U.S. Senator Dianne Feinstein (D-Calif.), offered opening remarks at today's Senate Judiciary Committee confirmation hearing of Supreme Court nominee Elena Kagan.

Following are Senator Feinstein's opening remarks:

"I would like to begin with a word about Senator Byrd. I served on the Appropriations Committee for 16 out of my 18 years in the Senate. Senator Byrd was the chairman. He was tough, he was strong, he cared. Many times the Constitution popped out of his vest pocket. He certainly was, I think in anyone's book, a titan in the Senate. And he has left an indelible imprint. He will be missed.

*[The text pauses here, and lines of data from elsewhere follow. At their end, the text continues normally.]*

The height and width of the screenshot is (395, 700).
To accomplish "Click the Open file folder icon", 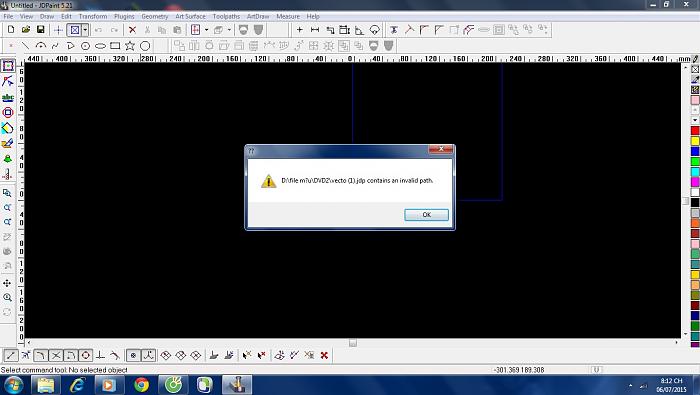I will coord(25,30).
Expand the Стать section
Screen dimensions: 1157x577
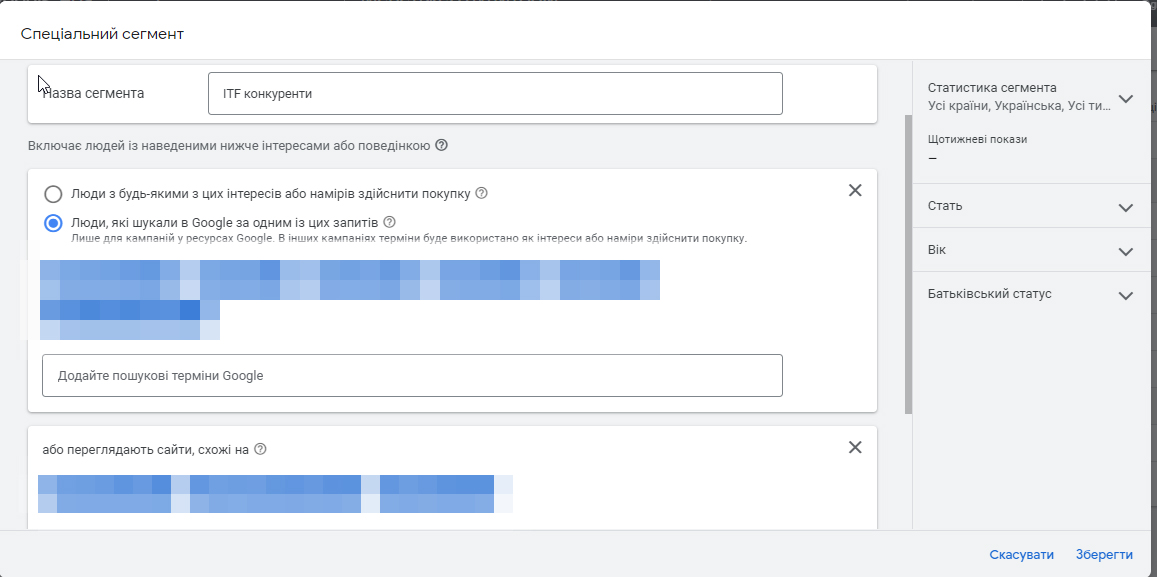click(x=1126, y=207)
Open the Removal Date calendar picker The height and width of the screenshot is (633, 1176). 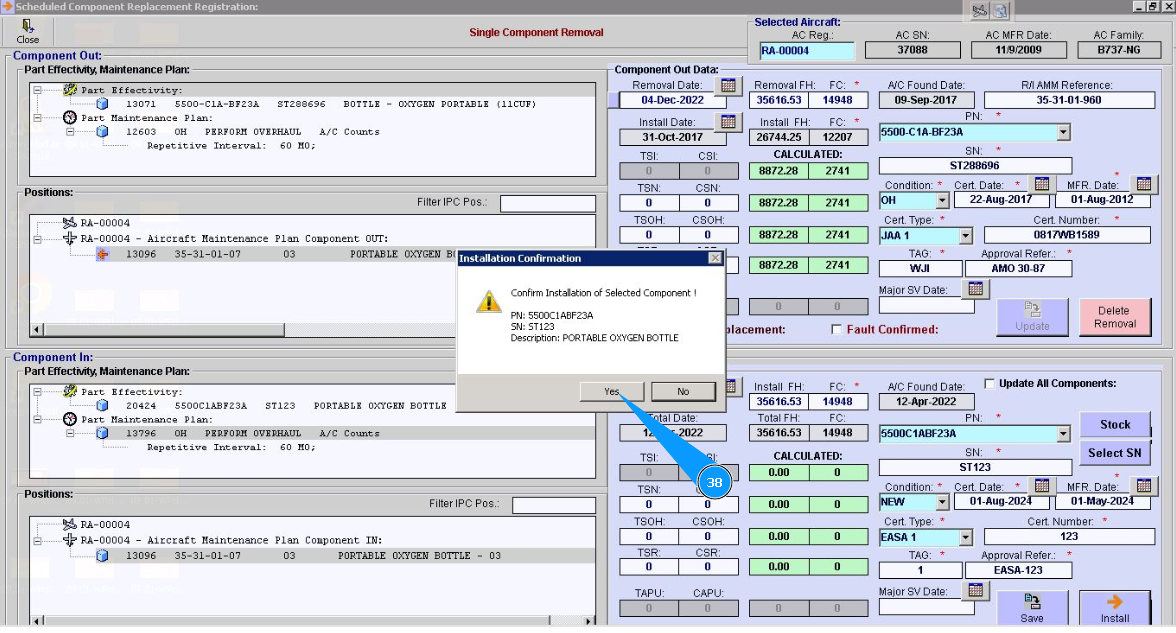728,86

But today, it's welcome, Solicitor General Kagan.

Over the past few weeks there has been a drift net out trying to find some disqualifying factor in your record. But today, I don't believe any such factor has been found. I believe that you are eminently confirmable.

Your experience, I believe, makes you a very strong nominee for the Court.

You are the first woman Solicitor General of the United States, as such, the nation's top litigator before the Supreme Court.

And the Solicitor General is the only federal official required by statute to be "learned in the law." Of the 45 people who have held the job, five have gone on to the Supreme Court.

You have filed hundreds of briefs before the Supreme Court. You have successfully defended laws. And you have the support of nearly every living Solicitor General.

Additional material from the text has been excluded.